Exercise
Nothing in the records may change. Print them all again.

Records to process
☆ ☆ ☆ ☆
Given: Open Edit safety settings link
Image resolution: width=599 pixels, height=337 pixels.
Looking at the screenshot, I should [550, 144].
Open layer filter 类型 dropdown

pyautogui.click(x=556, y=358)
☆ ☆ ☆ ☆
Expected output
Given: Open Edit safety settings link
Image resolution: width=599 pixels, height=337 pixels.
Looking at the screenshot, I should [550, 144].
Open layer filter 类型 dropdown

pyautogui.click(x=556, y=358)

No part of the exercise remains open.